Correlation & Regression

$owl$

~Correlation is a number between -1 and 1, inclusive, which describes the degree of relationship between 2 variables (bivariate data)

~The relationship could be linear or nonlinear. Scatter plots can be used to visualize the tendency for the type of relationship. To get a scatter plot, treat the paired data as points (x,y) and plot them in the plane. (usually y vs. x) (vertical vs. horizontal)

1) strong positive linear: points would appear close to a straight line with positive slope

2) strong negative linear: points would appear close to a straight line with negative slope

3) nonlinear: points appear to be on a curved path (nonlinear path)

4) none: no pattern appears (the points seem to be scattered randomly in the plane)

~We will confine our discussion to linear correlation. This number (which measures the degree of strength of a linear relationship) is called the linear correlation coefficient or formally, the Pearson product moment correlation coefficient. The symbol is r .

Assumptions:

1) the sample paired data (x,y) is a random sample of quantitative (measured) data.

2) the distributions for each variable is basically normal.

~Correlation vs. Causation~

~Two variables could have a high correlation without being causally related (one doesn’t cause the other to happen)

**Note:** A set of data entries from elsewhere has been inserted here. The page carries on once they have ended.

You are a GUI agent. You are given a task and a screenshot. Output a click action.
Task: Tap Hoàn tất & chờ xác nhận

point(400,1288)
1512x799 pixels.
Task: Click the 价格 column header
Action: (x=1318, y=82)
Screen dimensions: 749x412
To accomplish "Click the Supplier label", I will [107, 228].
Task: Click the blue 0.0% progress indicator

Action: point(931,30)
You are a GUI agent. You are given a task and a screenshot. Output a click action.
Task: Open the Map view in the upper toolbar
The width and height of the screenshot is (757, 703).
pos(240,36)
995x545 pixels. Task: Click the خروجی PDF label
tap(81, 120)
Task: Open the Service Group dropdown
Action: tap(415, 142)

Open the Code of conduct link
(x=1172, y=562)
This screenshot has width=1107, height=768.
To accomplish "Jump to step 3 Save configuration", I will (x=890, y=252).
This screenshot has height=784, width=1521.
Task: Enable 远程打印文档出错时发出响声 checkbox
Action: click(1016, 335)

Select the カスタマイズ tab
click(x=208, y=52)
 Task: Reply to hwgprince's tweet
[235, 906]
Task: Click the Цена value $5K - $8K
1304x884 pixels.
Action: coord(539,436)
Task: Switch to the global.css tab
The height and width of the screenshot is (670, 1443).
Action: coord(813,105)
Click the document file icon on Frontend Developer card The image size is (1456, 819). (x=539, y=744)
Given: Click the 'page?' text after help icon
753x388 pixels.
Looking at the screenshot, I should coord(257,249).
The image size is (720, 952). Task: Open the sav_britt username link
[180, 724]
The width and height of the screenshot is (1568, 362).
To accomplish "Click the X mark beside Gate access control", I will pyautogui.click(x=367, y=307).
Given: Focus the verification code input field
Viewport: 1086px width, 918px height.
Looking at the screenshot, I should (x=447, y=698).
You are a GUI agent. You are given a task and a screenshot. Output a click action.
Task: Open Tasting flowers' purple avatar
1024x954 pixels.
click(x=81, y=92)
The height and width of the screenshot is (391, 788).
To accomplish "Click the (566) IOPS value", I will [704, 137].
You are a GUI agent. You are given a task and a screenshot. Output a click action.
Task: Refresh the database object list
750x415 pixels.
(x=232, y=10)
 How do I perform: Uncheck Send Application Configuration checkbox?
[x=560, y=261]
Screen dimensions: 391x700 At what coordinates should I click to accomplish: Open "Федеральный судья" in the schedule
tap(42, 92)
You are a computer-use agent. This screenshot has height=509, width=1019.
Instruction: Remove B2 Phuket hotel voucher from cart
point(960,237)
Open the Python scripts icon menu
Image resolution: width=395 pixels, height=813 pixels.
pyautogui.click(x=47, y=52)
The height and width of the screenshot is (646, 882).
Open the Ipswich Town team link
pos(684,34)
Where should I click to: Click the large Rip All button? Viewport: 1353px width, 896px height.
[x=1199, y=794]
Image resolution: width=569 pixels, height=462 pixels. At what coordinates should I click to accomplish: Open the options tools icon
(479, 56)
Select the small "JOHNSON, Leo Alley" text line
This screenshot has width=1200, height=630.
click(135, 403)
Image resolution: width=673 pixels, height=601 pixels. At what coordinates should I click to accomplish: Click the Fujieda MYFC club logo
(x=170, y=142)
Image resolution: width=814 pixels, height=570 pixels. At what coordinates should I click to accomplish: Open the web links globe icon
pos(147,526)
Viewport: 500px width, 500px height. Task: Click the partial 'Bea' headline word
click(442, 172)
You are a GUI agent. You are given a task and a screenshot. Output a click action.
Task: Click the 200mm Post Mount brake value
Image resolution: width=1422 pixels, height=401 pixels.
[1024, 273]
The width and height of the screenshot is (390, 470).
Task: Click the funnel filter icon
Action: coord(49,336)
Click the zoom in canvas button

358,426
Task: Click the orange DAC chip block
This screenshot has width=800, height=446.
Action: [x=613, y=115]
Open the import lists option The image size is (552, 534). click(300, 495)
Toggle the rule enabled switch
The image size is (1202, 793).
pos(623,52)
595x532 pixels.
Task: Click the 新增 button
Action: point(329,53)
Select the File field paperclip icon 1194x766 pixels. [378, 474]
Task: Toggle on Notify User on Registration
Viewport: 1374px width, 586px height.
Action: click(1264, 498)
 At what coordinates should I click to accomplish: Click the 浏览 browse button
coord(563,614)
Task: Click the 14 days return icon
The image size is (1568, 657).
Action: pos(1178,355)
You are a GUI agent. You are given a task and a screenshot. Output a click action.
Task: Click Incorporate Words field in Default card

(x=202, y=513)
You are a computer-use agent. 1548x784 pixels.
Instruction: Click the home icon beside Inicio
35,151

~It could be the case that the two variables are strongly related to other variables which are not considered. This happens when both variables have a strong tendency to increase or decrease simultaneously. (i.e., teacher salaries and liquor sales, money wagered on horse racing and college enrollment, & so on). Even though they seem to be unrelated, one could be a good predictor of the other.

~Formal definition: (mainly used in advance courses)

r= Cov(x,y)/SxSy, where Cov(x,y)(covariance)=[∑{(x-Xm )(y-Ym)}]/(n-1), where

Sx =sqr[∑[(x-Xm)²]/(n-1)] & Sy = sqr[∑(y-Ym)²/(n-1)], where Xm & Ym are the means for the data sets for x & y, n is the number of pairs in our sample (sample size).

~We will not use this definition to compute r. It can be shown that the following formula for r is equivalent to the one in the formal definition:

r = [n∑xy-(∑x)(∑y)] / sqr{[n(∑x²)-(∑x)²][n(∑y²)-(∑y)²]}, where r is between -1 & 1 (inclusive)

~Given the paired data (x,y), all of the quantities in the formula can be found easily., just compute carefully.

~Fortunately, the TI-83 will do it for us under the menu: STAT, TESTS, LinRegTTest. Just clear your lists, L₁ & L₂, then carefully insert the X's of your data in L₁, the corresponding Y's of your data in L₂. Make sure they correspond. Then press Stat, Tests, go to menu E, enter. The display starts off by giving the equation of the regression line (see regression, in this discussion), the values for a & b in that line. Keep scrolling until you see the correlation coefficient, r. Be careful, r² is right above it & many a student would mistakenly give this for r.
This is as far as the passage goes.